Uit de stellingen van partijen valt af te leiden dat deze beschadigingen uiteindelijk niet zijn hersteld, dat de auto door Eswe verkocht is naar het buitenland en dat de waarde van de auto ten tijde van het einde van de leaseovereenkomst (zonder die beschadigingen) € 6.250,- bedroeg. Dat is immers het bedrag waarvoor [geïntimeerde] de auto per juli 2012 van Eswe - die nog niet op de hoogte was van de schade aan de auto - kon overnemen. Een en ander betekent dat de schade van Eswe in elk geval niet op een hoger bedrag dan € 6.250,- kan worden begroot. Het is niet bekend hoe hoog de verkoopopbrengst van de auto is geweest, maar het hof zal deze om redenen van doelmatigheid zelf schatten op € 2.000,-, zodat een schadebedrag van € 4.250,- resteert. Dit schadebedrag dient verminderd te worden met hetgeen [geïntimeerde] en [geïntimeerde] ter uitvoering van het vonnis hebben betaald aan Eswe (€ 831,69 en € 364,33) alsmede met de bedragen van de twee creditfacturen genoemd bij memorie van grieven onder 41 (€ 273,74 en € 453,75) .
3.12.
Van de hoofdvordering maakt nog deel uit een bedrag van € 544,50 op grond van een factuur van 1 december 2013. Het betreft kennelijk een factuur voor de huur van een andere auto voor december 2013. [geïntimeerde] heeft de juistheid hiervan bestreden met de stelling dat de auto op 29 november 2013 is ingeleverd (conclusie van antwoord vijfde bladzijde), hetgeen van de zijde van Eswe is bevestigd ter comparitie in eerste aanleg. Bij memorie van grieven is Eswe hierop niet meer teruggekomen. De vordering is daarom in zoverre niet toewijsbaar nu de overeenkomst reeds was geëindigd voorafgaand aan de in rekening gebrachte periode en niet is gesteld of gebleken dat er enige aanspraak op vergoeding bestond voor een periode waarin de overeenkomst, althans het gebruik van de auto niet voortduurde.
3.13.
Het voorgaande leidt tot de conclusie dat de grieven I t/m III gedeeltelijk slagen en voor het overige falen.
3.14.
In grief IV komt Eswe op tegen de afwijzing door de kantonrechter van de vordering ter zake van buitengerechtelijke incassokosten, contractuele rente en de ingangsdatum daarvan.
3.15.
Tegen de vordering ter zake van buitengerechtelijke incassokosten (€ 735,24) heeft [geïntimeerde] geen afzonderlijk verweer gevoerd, zodat de vordering over het toewijsbare deel van de hoofdvordering (vermeerderd met de beide eerst na het vonnis betaalde bedragen) - derhalve tot een bedrag van € 528,37 - alsnog zal worden toegewezen.
3.16.
Eswe vordert de contractuele rente ingevolge artikel 2 van haar algemene voorwaarden (de wettelijke (handels-)rente vermeerderd met 3% vanaf 30 dagen na factuurdatum). Deze vordering vindt steun in de bij inleidende dagvaarding overgelegde algemene voorwaarden. Zij ziet er echter aan voorbij dat zij na haar - te hoog gebleken - factuur van 25 juli 2012 aan [geïntimeerde] een creditnota heeft gestuurd, zodat deze factuur in zoverre geen grond oplevert voor enigerlei rentevordering. Het hof zal de gevorderde rente eerst met ingang van de datum van de memorie van grieven, houdende de vermeerdering van eis met het eerder gecrediteerde bedrag, 22 november 2016, toewijzen.
3.17.
Ook grief IV slaagt gedeeltelijk en faalt voor het overige.
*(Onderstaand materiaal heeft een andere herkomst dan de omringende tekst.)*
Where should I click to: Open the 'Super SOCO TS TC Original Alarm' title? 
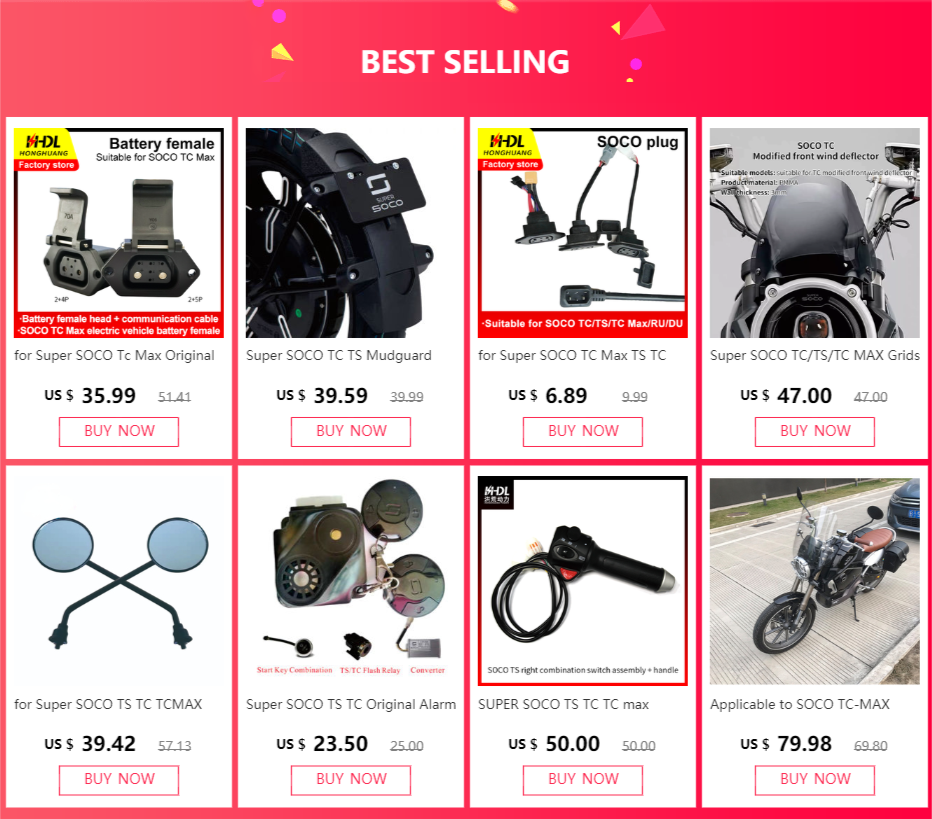click(351, 704)
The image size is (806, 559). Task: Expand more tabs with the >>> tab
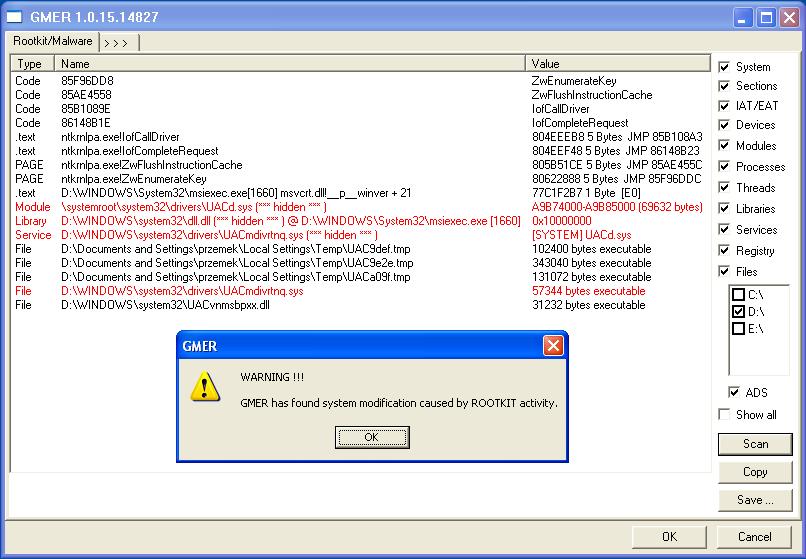point(119,43)
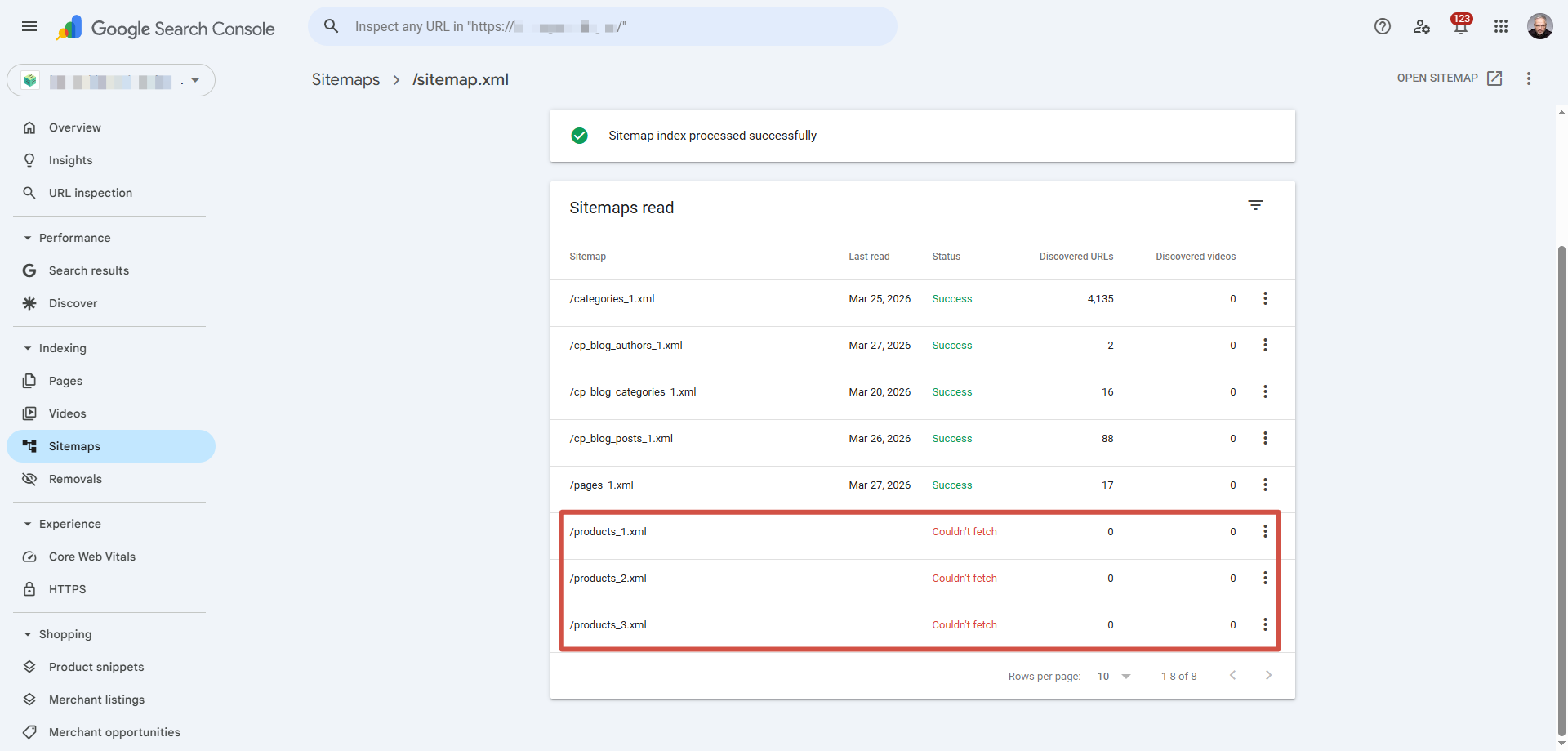The width and height of the screenshot is (1568, 751).
Task: Open more options for /categories_1.xml row
Action: [x=1265, y=299]
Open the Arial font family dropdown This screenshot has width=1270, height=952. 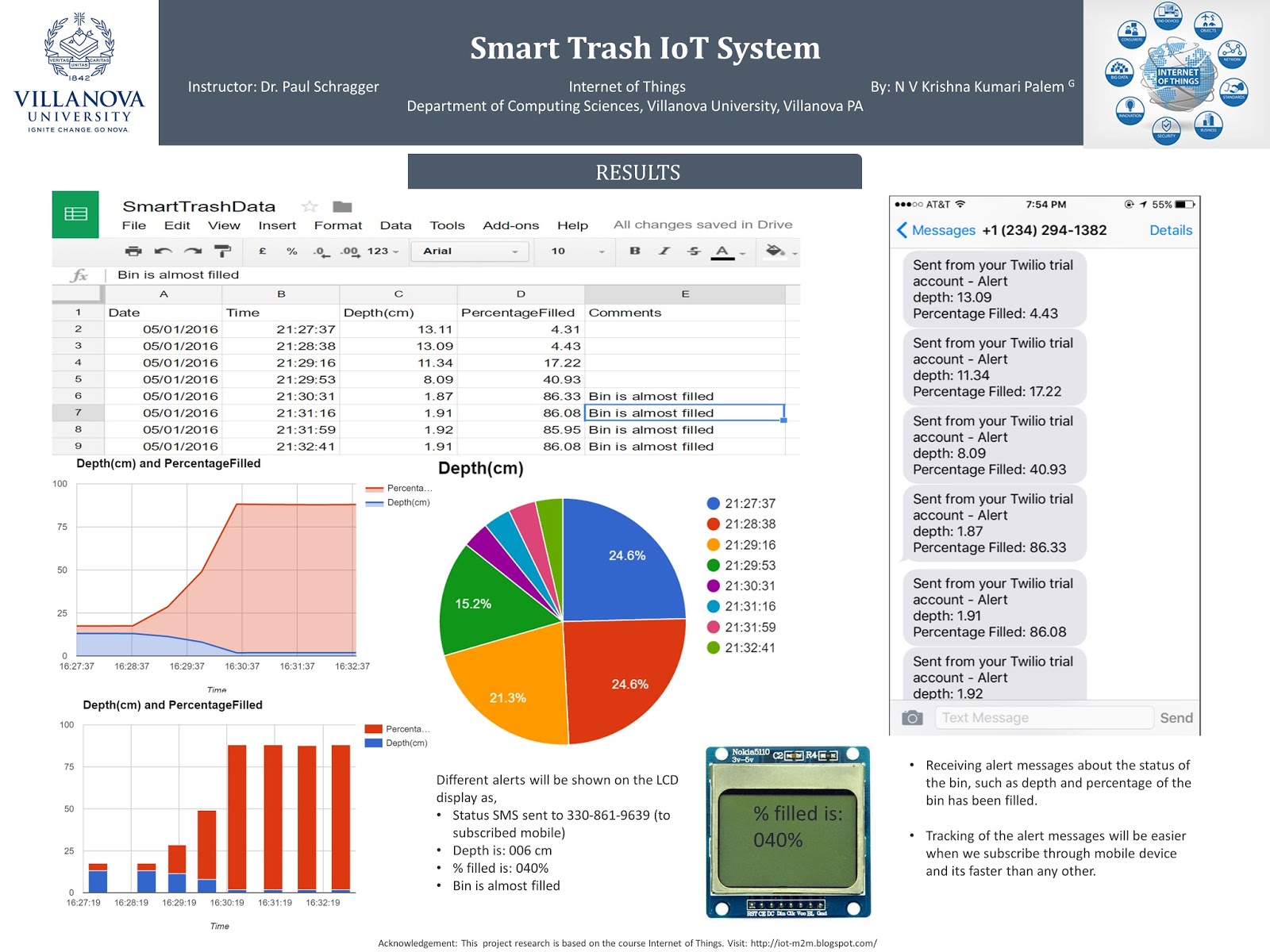coord(470,251)
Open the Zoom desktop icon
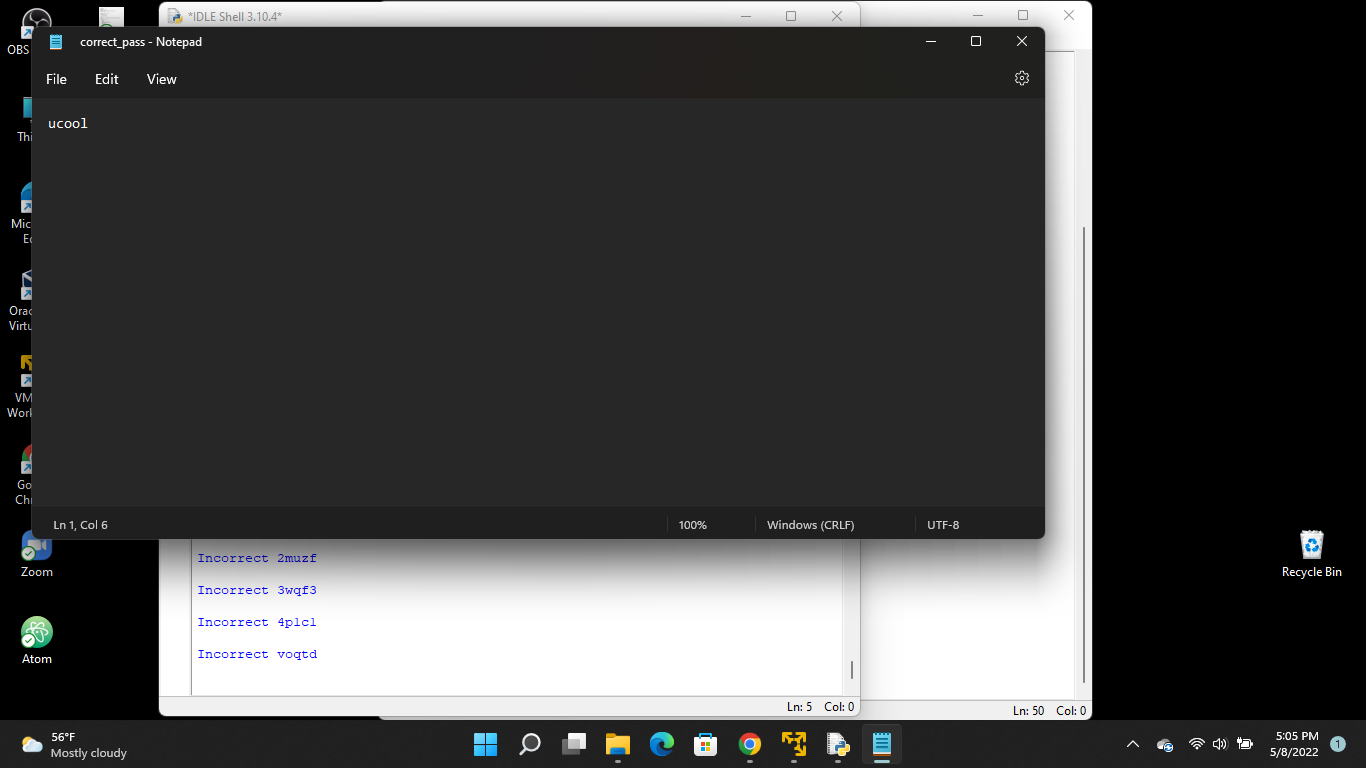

4.Recapitulatie en proceskosten

De voorgaande overwegingen voeren tot de slotsom dat tegenover [geïntimeerde] toewijsbaar is het bedrag van € 2.326,49 (€ 4.250,- minus € 831,69 minus € 364,33 minus € 273,74 minus € 453,75), te vermeerderen met de contractuele rente met ingang van 22 november 2016 en daarnaast het bedrag van € 528,37 wegens buitengerechtelijke incassokosten. De subsidiaire, (mede) tegen [geïntimeerde] ingestelde vordering kan verder onbesproken blijven. In deze uitkomst ziet het hof aanleiding [geïntimeerde] te veroordelen in de kosten in eerste aanleg. De kosten van het hoger beroep aan de zijde van [geïntimeerde] dienen echter ten laste van Eswe te komen op de grond dat deze kosten geacht moeten worden nodeloos te zijn gemaakt doordat Eswe eerst in hoger beroep haar stellingen naar behoren heeft toegelicht (met onder meer het afleverformulier en de verklaring van De Vos). Het hof zal de kennelijke beslissing van de kantonrechter tot compensatie ten aanzien van [geïntimeerde] in stand laten. De kosten van het hoger beroep aan de zijde van [geïntimeerde] dienen ten laste van Eswe te komen.

5.Beslissing

Het hof:
veroordeelt [geïntimeerde], met vernietiging in zoverre van het bestreden vonnis, tot betaling aan Eswe van het bedrag van € 2.326,49, te vermeerderen met de contractuele rente met ingang van 22 november 2016 tot de dag van algehele voldoening en het bedrag van € 528,37;
bekrachtigt het bestreden vonnis ten aanzien van de beslissingen onder 5.1 t/m 5.3;
vernietigt het bestreden vonnis voorts ten aanzien van de kennelijke beslissing dat Eswe en [geïntimeerde] ieder de eigen proceskosten dienen te dragen;
veroordeelt [geïntimeerde] in de kosten in eerste aanleg en begroot deze kosten tot de datum van het vonnis aan de zijde van Eswe op € 548,84 wegens verschotten en € 350,- wegens salaris en € 131,- voor nasalaris, te vermeerderen met € 68,- voor nasalaris ingeval betekening van dit arrest plaatsvindt;
verklaart dit arrest tot zover uitvoerbaar bij voorraad;
veroordeelt Eswe in de kosten van het hoger beroep aan de zijde van [geïntimeerde] en begroot deze tot aan deze uitspraak op nihil;
bekrachtigt het bestreden vonnis ten aanzien van de kennelijke beslissing dat Eswe en [geïntimeerde] ieder de eigen proceskosten in eerste aanleg dienen te dragen;
veroordeelt Eswe in de kosten van het hoger beroep aan de zijde van [geïntimeerde] en begroot deze tot aan deze uitspraak op € 314,- wegens verschotten en € 894,- wegens salaris;
wijst af het meer of anders gevorderde.
Dit arrest is gewezen door mrs. R.J.F. Thiessen, H.T. van der Meer en D. Kingma en door de rolraadsheer in het openbaar uitgesproken op 31 oktober 2017.